Remix.run Logo
mynameisash 4 days ago

The comments here are... interesting, as they indicate a strong split between analysts and those engineers that can operationalize things. I see another dimension to it all.

My title is senior data engineer at GAMMA/FAANG/whatever we're calling them. I have a CS degree and am firmly in the engineering. My passion, though, is in using software engineering and computer science principles to make very large-scale data processing as stupid fast as we can. To the extent I can ignore it, I don't personally care much about the tooling and frameworks and such (CI/CD, Airflow, Kafka, whatever). I care about how we're affinitizing our data, how we index it, whether and when we can use data sketches to achieve a good tradeoff between accuracy and compute/memory, and so on.

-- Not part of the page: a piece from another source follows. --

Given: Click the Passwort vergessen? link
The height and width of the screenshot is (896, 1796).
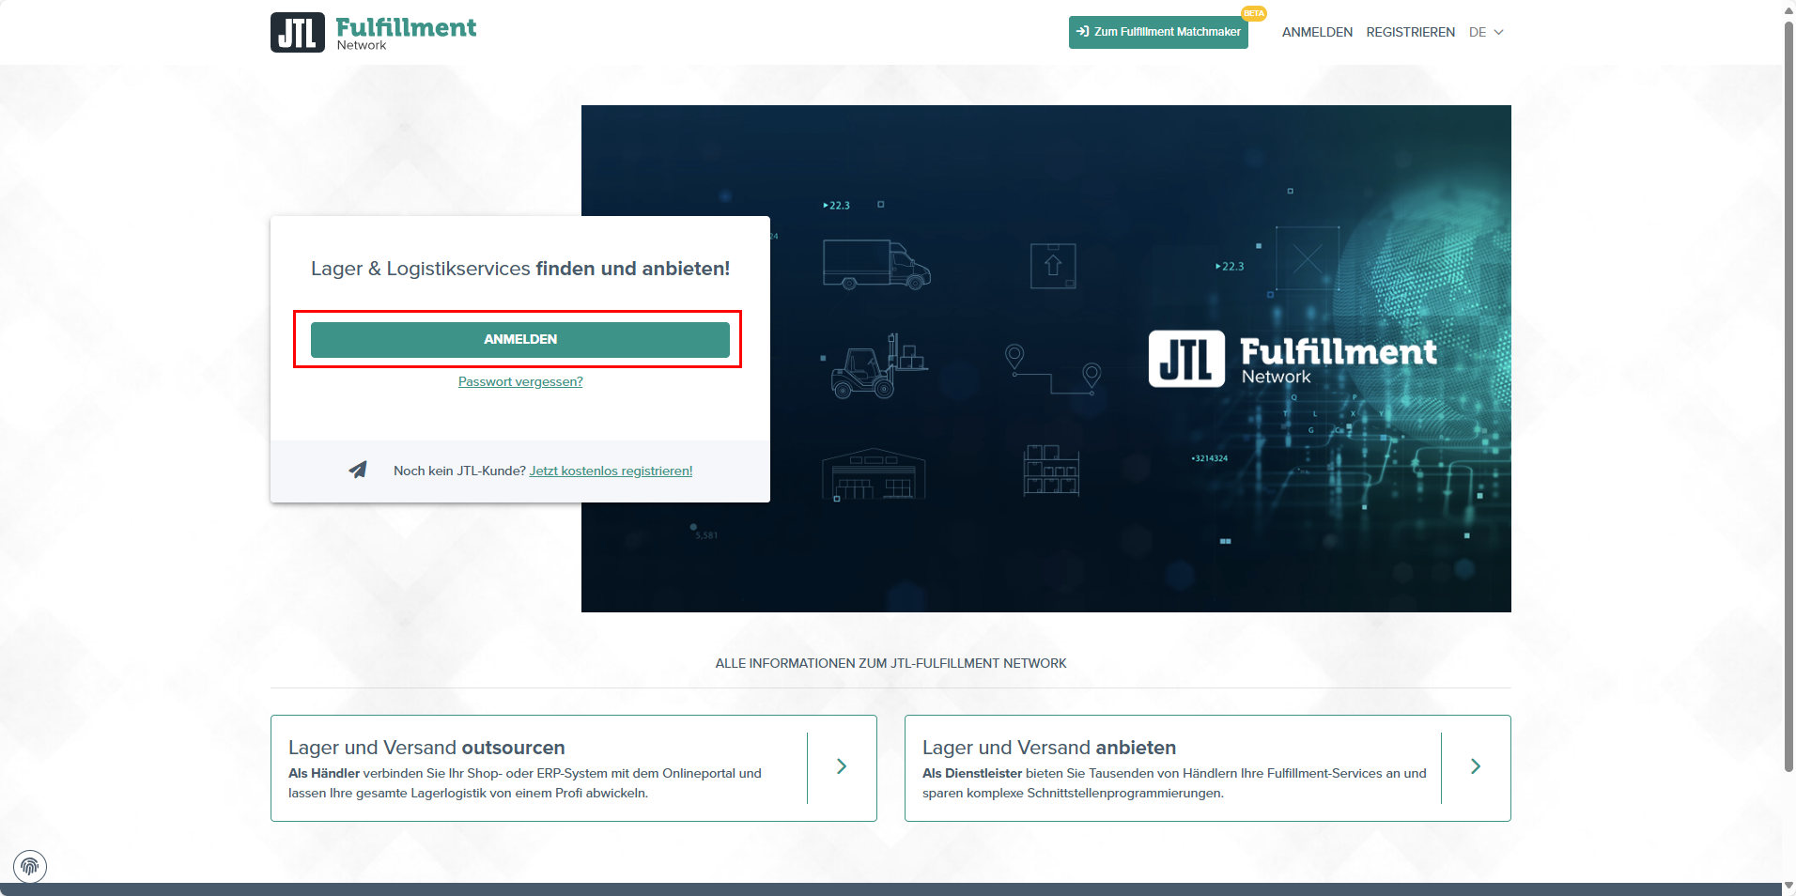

While there are plenty of folks in this thread bashing analysts, one could also bash other "proper" engineers that can do the CI/CD but don't know shit about how to be efficient with petabyte-scale processing.

kentm 3 days ago | parent | next [-]

People who can utilize the tooling to process petabytes of data efficiently aren’t the ones that are catching flack. The people I’m thinking of basically run massive inefficient SQL queries and then throw their hands up when it runs slowly or gets an oom error. They don’t even know how to do an explain plan. And if you try to explain to them things like partitioning, indexes, sketches, etc then they are not able to comprehend and argue that it’s not their job to learn, and that it’s the “proper engineers” job to scale the processing.

CalRobert 3 days ago | parent | next [-]

My boss at a large company years ago wrote a query for daily stats and then proceeded to run it on the entire event history every day for the life of the company just to get DAU, etc. The solution was to just keep paying more for redshift until the bill was a few million a year. Suggestions to fix his crap were met with disdain.

That job taught me a lot.

itsoktocry 3 days ago | parent | prev [-]

>And if you try to explain to them things like partitioning, indexes, sketches, etc then they are not able to comprehend and argue that it’s not their job to learn, and that it’s the “proper engineers” job to scale the processing.

Make up a person and attack him, literal strawman. You sound pleasant to work with.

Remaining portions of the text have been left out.